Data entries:
## start

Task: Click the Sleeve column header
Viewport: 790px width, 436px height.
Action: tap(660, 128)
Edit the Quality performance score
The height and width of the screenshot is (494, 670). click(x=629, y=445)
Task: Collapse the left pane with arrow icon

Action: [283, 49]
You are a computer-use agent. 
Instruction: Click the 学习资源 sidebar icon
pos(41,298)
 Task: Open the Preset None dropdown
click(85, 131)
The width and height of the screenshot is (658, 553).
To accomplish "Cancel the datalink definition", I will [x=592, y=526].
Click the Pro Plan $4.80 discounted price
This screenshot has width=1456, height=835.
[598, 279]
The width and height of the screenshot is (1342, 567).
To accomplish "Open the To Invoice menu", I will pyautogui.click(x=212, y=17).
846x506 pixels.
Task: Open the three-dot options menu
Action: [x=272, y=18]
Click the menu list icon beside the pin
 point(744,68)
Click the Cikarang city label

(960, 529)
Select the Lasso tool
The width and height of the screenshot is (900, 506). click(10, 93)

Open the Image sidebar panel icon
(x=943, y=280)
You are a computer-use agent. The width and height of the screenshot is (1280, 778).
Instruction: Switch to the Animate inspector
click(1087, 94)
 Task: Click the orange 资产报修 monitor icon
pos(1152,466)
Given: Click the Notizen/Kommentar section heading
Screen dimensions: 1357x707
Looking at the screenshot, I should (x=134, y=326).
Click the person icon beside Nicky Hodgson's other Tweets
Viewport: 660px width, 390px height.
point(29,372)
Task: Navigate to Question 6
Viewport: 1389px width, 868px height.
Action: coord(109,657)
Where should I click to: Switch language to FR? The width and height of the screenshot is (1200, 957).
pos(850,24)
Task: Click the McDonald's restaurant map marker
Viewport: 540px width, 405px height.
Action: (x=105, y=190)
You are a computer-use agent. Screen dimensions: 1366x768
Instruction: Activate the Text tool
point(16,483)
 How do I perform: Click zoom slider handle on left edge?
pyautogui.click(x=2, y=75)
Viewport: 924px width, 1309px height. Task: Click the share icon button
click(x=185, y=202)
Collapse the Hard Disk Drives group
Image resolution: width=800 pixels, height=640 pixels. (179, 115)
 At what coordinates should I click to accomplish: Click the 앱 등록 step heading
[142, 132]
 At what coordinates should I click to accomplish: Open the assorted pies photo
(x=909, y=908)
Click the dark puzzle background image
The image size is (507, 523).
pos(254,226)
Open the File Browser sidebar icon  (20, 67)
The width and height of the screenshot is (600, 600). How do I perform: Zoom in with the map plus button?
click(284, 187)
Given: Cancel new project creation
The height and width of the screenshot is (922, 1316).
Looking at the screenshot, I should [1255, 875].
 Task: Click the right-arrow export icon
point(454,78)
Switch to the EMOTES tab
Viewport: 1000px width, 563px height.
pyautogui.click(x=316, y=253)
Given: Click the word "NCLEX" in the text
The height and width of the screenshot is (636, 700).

## end

### Requirement
Rewrite all of the rows above, replacing every occurrence of "Viewport" with "Display" and leaving all other text unchanged.

### Answer in full
Task: Click the Sleeve column header
Display: 790px width, 436px height.
Action: tap(660, 128)
Edit the Quality performance score
The height and width of the screenshot is (494, 670). click(x=629, y=445)
Task: Collapse the left pane with arrow icon

Action: [283, 49]
You are a computer-use agent. 
Instruction: Click the 学习资源 sidebar icon
pos(41,298)
 Task: Open the Preset None dropdown
click(85, 131)
The width and height of the screenshot is (658, 553).
To accomplish "Cancel the datalink definition", I will [x=592, y=526].
Click the Pro Plan $4.80 discounted price
This screenshot has width=1456, height=835.
[598, 279]
The width and height of the screenshot is (1342, 567).
To accomplish "Open the To Invoice menu", I will pyautogui.click(x=212, y=17).
846x506 pixels.
Task: Open the three-dot options menu
Action: [x=272, y=18]
Click the menu list icon beside the pin
 point(744,68)
Click the Cikarang city label

(960, 529)
Select the Lasso tool
The width and height of the screenshot is (900, 506). click(10, 93)

Open the Image sidebar panel icon
(x=943, y=280)
You are a computer-use agent. The width and height of the screenshot is (1280, 778).
Instruction: Switch to the Animate inspector
click(1087, 94)
 Task: Click the orange 资产报修 monitor icon
pos(1152,466)
Given: Click the Notizen/Kommentar section heading
Screen dimensions: 1357x707
Looking at the screenshot, I should (x=134, y=326).
Click the person icon beside Nicky Hodgson's other Tweets
Display: 660px width, 390px height.
point(29,372)
Task: Navigate to Question 6
Display: 1389px width, 868px height.
Action: coord(109,657)
Where should I click to: Switch language to FR? The width and height of the screenshot is (1200, 957).
pos(850,24)
Task: Click the McDonald's restaurant map marker
Display: 540px width, 405px height.
Action: (x=105, y=190)
You are a computer-use agent. Screen dimensions: 1366x768
Instruction: Activate the Text tool
point(16,483)
 How do I perform: Click zoom slider handle on left edge?
pyautogui.click(x=2, y=75)
Display: 924px width, 1309px height. Task: Click the share icon button
click(x=185, y=202)
Collapse the Hard Disk Drives group
Image resolution: width=800 pixels, height=640 pixels. (179, 115)
 At what coordinates should I click to accomplish: Click the 앱 등록 step heading
[142, 132]
 At what coordinates should I click to accomplish: Open the assorted pies photo
(x=909, y=908)
Click the dark puzzle background image
The image size is (507, 523).
pos(254,226)
Open the File Browser sidebar icon  (20, 67)
The width and height of the screenshot is (600, 600). How do I perform: Zoom in with the map plus button?
click(284, 187)
Given: Cancel new project creation
The height and width of the screenshot is (922, 1316).
Looking at the screenshot, I should [1255, 875].
 Task: Click the right-arrow export icon
point(454,78)
Switch to the EMOTES tab
Display: 1000px width, 563px height.
pyautogui.click(x=316, y=253)
Given: Click the word "NCLEX" in the text
The height and width of the screenshot is (636, 700).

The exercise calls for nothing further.